- **Trecho do documento**:

WEEDMAN, Mark. The trinitarian theology of Hilary of Poitiers. Leiden ; Boston: Brill, 2007.

Exegese

  1. O pensamento maduro de Hilário de Poitiers sobre a Trindade em De Trinitate é inteiramente orientado para o estabelecimento de uma exegese correta das passagens controvertidas das Escrituras, numa circularidade em que a concepção correta da relação entre o Pai e o Filho depende da leitura correta do texto sagrado, e vice-versa.
  2. Em De Trinitate, Hilário emprega o método “gramatical” descrito por Lewis Ayres, valendo-se de técnicas retóricas formais para identificar o scopos do texto, suas estratégias retóricas e seu contexto, com o fim de alcançar o sentido literal da passagem.
  3. Duas estratégias principais caracterizam a exegese trinitária madura de Hilário: a exegese polêmica, que situa a interpretação de um texto no contexto da controvérsia em curso e exige o conhecimento das permutações da exegese adversária; e o uso de uma passagem como guia hermenêutico para a interpretação de outras passagens difíceis.

Polêmica

  1. Em De Trinitate 4, Hilário inaugura um engajamento novo e tecnicamente fundamentado com os oponentes Homeus, demonstrando conhecimento preciso da teologia e da exegese homoiana, bem como dos recursos pró-nicenos disponíveis para construir uma contra-exegese.
  2. Os Homeus argumentavam que o termo homoousios levava ao modalismo e apresentavam três objeções: que o termo poderia indicar que o Pai “estendeu” sua divindade ao Filho; que poderia referir-se a uma substância pré-existente distinta de ambos; e que poderia sugerir divisão ou diminuição na substância do Pai.
  3. A estratégia de Hilário ao citar a carta de Ário a Alexandre não visa demonstrar identidade teológica entre Arianos e Homeus, mas convencer os leitores de que os Homeus incorrem no mesmo erro já condenado nos Arianos — um recurso retórico polêmico, não uma afirmação histórica.
  4. Os Homeus mobilizavam textos bíblicos como Deuteronômio 6.4, João 17.3, Marcos 10.18 e Malaquias 3.6 para atribuir exclusividade das propriedades divinas ao Pai, com o objetivo implícito de excluir o Filho de qualquer participação nessas propriedades.
  5. Existem diferenças substanciais entre a teologia homoiana descrita por Hilário e a teologia de Ário tal como aparece na carta: a carta de Ário é menos exegética, enfatiza a prioridade temporal do Pai e admite uma continuidade substancial entre Pai e Filho que os Homeus rejeitariam.

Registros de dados

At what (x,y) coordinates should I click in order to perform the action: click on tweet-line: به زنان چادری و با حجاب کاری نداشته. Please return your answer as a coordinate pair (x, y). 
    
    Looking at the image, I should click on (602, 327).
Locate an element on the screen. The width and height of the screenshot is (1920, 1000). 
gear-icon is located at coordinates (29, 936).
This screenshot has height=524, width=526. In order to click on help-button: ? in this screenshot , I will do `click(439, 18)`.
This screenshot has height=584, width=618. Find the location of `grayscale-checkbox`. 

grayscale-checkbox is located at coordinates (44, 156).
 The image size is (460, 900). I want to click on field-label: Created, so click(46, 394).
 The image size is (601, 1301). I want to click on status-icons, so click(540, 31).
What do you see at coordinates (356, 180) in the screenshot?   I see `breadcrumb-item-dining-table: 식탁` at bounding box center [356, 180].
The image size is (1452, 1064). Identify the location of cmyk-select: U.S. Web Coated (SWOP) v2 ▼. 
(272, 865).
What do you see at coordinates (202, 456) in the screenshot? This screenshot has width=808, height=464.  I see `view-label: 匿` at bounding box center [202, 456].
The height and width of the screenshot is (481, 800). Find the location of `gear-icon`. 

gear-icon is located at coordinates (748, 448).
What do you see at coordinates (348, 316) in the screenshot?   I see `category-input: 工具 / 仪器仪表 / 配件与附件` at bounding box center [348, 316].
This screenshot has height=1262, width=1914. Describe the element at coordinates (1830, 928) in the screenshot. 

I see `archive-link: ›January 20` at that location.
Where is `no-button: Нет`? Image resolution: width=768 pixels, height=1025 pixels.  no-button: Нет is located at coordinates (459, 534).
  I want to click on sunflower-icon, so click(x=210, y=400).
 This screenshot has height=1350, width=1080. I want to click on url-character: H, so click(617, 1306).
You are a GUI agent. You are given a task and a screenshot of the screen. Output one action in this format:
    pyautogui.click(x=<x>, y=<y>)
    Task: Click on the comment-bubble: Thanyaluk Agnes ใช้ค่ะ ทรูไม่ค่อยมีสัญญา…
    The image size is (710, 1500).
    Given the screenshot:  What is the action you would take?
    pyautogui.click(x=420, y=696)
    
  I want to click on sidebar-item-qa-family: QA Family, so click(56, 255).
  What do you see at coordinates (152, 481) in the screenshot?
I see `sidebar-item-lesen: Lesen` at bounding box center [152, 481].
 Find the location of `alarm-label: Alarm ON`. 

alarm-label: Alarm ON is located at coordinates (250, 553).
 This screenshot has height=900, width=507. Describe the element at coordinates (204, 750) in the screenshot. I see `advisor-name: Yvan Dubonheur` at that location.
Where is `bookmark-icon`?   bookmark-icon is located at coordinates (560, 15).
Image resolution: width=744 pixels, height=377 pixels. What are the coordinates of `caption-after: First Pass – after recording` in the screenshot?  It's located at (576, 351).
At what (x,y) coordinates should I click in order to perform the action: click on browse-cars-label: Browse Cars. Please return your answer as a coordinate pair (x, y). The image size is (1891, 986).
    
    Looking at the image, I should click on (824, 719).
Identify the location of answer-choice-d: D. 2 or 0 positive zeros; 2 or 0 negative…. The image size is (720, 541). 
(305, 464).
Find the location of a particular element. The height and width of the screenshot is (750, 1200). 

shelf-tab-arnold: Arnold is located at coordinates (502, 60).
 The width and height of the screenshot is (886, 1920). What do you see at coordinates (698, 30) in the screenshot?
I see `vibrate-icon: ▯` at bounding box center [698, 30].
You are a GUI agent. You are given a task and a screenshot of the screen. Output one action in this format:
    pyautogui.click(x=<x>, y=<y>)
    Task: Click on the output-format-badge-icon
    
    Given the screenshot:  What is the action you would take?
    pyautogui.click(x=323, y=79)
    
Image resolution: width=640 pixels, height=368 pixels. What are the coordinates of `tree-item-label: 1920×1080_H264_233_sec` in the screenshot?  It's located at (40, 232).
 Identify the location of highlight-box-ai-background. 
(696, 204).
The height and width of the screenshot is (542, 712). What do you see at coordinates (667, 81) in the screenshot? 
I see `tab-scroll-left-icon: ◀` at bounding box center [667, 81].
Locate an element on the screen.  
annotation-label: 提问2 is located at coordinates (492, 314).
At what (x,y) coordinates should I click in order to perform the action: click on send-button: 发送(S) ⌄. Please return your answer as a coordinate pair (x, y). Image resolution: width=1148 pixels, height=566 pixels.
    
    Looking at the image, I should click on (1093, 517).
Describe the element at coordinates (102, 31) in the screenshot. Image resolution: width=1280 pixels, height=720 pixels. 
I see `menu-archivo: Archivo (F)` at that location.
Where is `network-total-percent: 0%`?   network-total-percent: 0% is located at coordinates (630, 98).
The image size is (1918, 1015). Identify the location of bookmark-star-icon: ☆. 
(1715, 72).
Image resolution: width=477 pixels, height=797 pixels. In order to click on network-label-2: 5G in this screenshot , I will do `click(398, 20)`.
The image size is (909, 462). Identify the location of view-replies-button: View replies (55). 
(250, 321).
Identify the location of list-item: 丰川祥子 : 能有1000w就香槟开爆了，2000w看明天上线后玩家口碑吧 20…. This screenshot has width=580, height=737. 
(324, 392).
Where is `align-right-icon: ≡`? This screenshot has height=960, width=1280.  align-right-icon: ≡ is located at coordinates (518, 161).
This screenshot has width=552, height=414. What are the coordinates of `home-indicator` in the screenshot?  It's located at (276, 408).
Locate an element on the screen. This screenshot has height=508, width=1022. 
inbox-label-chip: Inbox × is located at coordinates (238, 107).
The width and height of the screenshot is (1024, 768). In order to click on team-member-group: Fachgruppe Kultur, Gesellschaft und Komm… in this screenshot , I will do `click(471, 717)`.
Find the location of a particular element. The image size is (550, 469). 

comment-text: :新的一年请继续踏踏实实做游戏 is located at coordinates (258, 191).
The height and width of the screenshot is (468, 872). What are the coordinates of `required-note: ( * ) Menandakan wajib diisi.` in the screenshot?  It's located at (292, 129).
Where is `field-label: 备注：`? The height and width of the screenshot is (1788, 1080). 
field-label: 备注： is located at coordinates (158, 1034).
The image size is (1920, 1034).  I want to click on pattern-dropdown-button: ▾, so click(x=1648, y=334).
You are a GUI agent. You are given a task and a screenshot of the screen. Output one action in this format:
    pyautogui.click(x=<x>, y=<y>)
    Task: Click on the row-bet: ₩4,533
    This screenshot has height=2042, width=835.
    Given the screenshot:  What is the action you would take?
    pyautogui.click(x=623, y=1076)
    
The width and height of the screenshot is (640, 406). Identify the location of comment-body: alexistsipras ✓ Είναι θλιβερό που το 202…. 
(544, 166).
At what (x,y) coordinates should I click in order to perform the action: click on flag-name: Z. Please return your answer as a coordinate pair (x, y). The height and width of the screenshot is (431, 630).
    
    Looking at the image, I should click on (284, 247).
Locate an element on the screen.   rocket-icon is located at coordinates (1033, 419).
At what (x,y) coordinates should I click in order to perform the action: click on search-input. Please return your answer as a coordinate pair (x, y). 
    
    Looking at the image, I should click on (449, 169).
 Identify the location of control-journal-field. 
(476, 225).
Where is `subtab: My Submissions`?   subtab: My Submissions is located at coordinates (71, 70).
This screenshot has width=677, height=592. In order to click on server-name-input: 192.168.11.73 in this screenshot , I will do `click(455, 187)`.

- **Atividade 1**: Segundo o trecho do documento, a quem os Homeus atribuíam com exclusividade as propriedades divinas?
- **Atividade 2**: Transforme em lista o parágrafo do trecho do documento que começa com "Os Homeus argumentavam que o termo homoousios", mantendo os fatos principais.

- **Resposta escrita 1**: Ao Pai.

- **Resposta escrita 2**:
Os Homeus diziam que o termo homoousios levava ao modalismo e faziam três objeções:
- o termo poderia indicar que o Pai "estendeu" sua divindade ao Filho;
- poderia referir-se a uma substância pré-existente distinta dos dois;
- poderia sugerir divisão ou diminuição na substância do Pai.